I have always regarded as one of the fundamental shifts from classical physics to modern physics to the shift of emphasis from seeing a system described by forces, mass and velocity to seeing a system described by the conservation of momentum&energy (the concepts of mass&force receding into insignificance from the fundamental point of view), along with various requirements of symmetry/invariance.
It is a subtle shift, and it is easy to superimpose a modern view on the old-fashioned classical view.
However, if one does so, then we run the risk of not understanding what classical physical actually concerned itself with, nor how its perspective was internally consistent, but still obscured certain features that the perspective of modern physics handles better.
Take the case of the "principle of Galilean invariance":
I must confess that I haven't found this requirement stated in any pre-Einstein physicist.
Rather, to them F=ma was the fundamental law empirically verified to hold for material systems (systems that consisted of the same stuff over time).
Also, it was empirically verified that a system only could lose mass if some part left the system (mass conservation law, which I believe is the oldest conservation law)
From F=ma, it is fairly trivial to DEDUCE that there exists some sets of "equivalent observers", namely those that move with constant velocity to each other. For these groups, the force F acting on the object will be observed to be the same, since the accelerations are the same, due to the observed kinematic Galilean law that velocities are additive.
If we call one set of such observers the "true" observers, who deduce the ACTUAL forces on the object, then the other sets observe additional pseudo-forces, due to their acceleration relative to the set of "true" observers.
But at no point is this equivalent to state that classical physics REQUIRED the laws of mechanics to be Galilean invariant, they OBSERVED, or DEDUCED that they were.
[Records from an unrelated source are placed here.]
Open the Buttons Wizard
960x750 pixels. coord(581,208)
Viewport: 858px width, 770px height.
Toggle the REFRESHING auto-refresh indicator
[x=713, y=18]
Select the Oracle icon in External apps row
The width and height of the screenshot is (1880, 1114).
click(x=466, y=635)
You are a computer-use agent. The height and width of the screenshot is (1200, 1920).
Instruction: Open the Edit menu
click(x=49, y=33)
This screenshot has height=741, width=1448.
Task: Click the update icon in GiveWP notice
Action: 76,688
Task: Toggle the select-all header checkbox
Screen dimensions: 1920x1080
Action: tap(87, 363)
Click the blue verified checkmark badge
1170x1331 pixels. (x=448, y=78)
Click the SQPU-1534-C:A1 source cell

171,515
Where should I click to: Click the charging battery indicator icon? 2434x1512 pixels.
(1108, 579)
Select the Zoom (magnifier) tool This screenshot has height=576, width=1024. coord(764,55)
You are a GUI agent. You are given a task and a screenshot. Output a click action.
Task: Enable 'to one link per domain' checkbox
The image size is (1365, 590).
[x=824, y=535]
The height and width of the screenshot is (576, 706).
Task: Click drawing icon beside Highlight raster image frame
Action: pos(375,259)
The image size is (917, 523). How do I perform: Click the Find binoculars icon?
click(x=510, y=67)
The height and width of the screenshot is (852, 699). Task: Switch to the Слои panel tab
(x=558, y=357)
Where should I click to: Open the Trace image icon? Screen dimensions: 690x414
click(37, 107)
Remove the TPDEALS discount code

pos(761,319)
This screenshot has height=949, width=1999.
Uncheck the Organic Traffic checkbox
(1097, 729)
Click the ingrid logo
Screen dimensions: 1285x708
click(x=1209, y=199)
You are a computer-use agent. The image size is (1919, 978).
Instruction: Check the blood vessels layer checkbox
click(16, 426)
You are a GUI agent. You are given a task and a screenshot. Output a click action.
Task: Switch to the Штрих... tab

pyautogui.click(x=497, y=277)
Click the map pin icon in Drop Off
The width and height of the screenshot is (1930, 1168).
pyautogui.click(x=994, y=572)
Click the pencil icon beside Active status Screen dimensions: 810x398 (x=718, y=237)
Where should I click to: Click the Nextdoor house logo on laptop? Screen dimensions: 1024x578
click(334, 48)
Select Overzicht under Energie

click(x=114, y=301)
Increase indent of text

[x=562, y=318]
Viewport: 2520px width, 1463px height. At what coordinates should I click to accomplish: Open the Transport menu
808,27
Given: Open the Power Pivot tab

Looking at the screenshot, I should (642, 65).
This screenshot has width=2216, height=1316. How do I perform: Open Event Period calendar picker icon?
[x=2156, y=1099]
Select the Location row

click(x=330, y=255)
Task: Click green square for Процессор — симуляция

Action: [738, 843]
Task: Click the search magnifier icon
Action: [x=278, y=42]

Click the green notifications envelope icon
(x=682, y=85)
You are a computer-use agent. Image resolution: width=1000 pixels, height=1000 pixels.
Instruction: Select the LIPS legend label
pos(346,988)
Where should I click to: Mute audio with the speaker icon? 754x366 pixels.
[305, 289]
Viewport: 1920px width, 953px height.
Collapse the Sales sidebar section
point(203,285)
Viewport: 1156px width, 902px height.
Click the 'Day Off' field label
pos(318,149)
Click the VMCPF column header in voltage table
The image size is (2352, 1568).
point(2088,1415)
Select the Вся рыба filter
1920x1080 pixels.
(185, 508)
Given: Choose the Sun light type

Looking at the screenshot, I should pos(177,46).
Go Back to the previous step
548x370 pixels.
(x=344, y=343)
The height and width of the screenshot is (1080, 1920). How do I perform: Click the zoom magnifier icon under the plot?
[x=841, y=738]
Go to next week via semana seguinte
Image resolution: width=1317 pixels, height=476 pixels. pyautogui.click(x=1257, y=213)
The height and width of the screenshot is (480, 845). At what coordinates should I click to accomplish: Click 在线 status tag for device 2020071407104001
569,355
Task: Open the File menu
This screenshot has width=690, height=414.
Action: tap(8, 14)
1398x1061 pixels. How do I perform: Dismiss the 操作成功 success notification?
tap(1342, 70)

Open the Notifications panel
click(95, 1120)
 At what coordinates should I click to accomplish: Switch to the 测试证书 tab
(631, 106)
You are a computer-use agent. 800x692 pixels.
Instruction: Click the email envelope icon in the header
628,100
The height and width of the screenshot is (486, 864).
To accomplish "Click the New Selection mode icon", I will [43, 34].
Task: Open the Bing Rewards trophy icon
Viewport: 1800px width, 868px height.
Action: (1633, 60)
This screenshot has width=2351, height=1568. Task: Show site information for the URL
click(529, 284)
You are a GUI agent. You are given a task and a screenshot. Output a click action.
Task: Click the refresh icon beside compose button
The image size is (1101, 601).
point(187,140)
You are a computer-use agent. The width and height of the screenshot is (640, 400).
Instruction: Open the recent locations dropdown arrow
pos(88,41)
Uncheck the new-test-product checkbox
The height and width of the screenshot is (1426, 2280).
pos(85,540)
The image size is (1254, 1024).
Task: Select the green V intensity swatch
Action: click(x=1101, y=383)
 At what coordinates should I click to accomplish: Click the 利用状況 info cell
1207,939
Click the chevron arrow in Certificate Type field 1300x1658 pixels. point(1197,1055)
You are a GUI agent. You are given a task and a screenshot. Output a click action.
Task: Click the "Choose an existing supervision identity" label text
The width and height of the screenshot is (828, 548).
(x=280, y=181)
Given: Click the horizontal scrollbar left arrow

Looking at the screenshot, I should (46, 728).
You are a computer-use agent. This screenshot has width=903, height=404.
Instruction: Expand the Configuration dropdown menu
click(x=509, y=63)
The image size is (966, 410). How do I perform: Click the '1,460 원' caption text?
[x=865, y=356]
Nor, indeed did the idea of "absolute state of rest" lose its meaning, it was just that one couldn't deduce an absolute state of rest with the laws of mechanics!
This means that when the phenomena of electro-magnetic forces began to be studied, there was NO CONCEPTUAL CONFLICT with previous physics, rather what one discovered was that since the laws of electro-magnetism were not Galilean invariant, it followed that the state of absolute rest could in principle be deduced/observed by the study of electro-magnetic phenomena. Maxwell's laws were assumed to be valid for the absolute rest frame, and hence another observer's absolute velocity could in principle be deduced from HIS observed laws of electro-magnetism under the assumption that all velocities would, indeed, follow the Galilean empirical law of velocity addition.
This perspective is internally consistent, even though we now know that several of the assumptions are wrong.
However, as I hope I have shown, it wasn't because physicists previously were dumb that they didn't question their assumptions when the non-Galilean electromagnetic phenomena appeared; it was simply accommodated easily into their system of thought as some rather weird forces.
However, with the Michelson-Morley experiment came, one of the basic observational laws hitherto known failed, that of velocity addition, then something seriously wrong were understood to be the case.
However, Einstein's revolutionary thoughts, for example his fairly unique requirements of invariance, are by no means the only, or most obvious way to try and find resolutions to the problems at hand.
Others were tried out, most of them forgotten because at one point or another, they failed.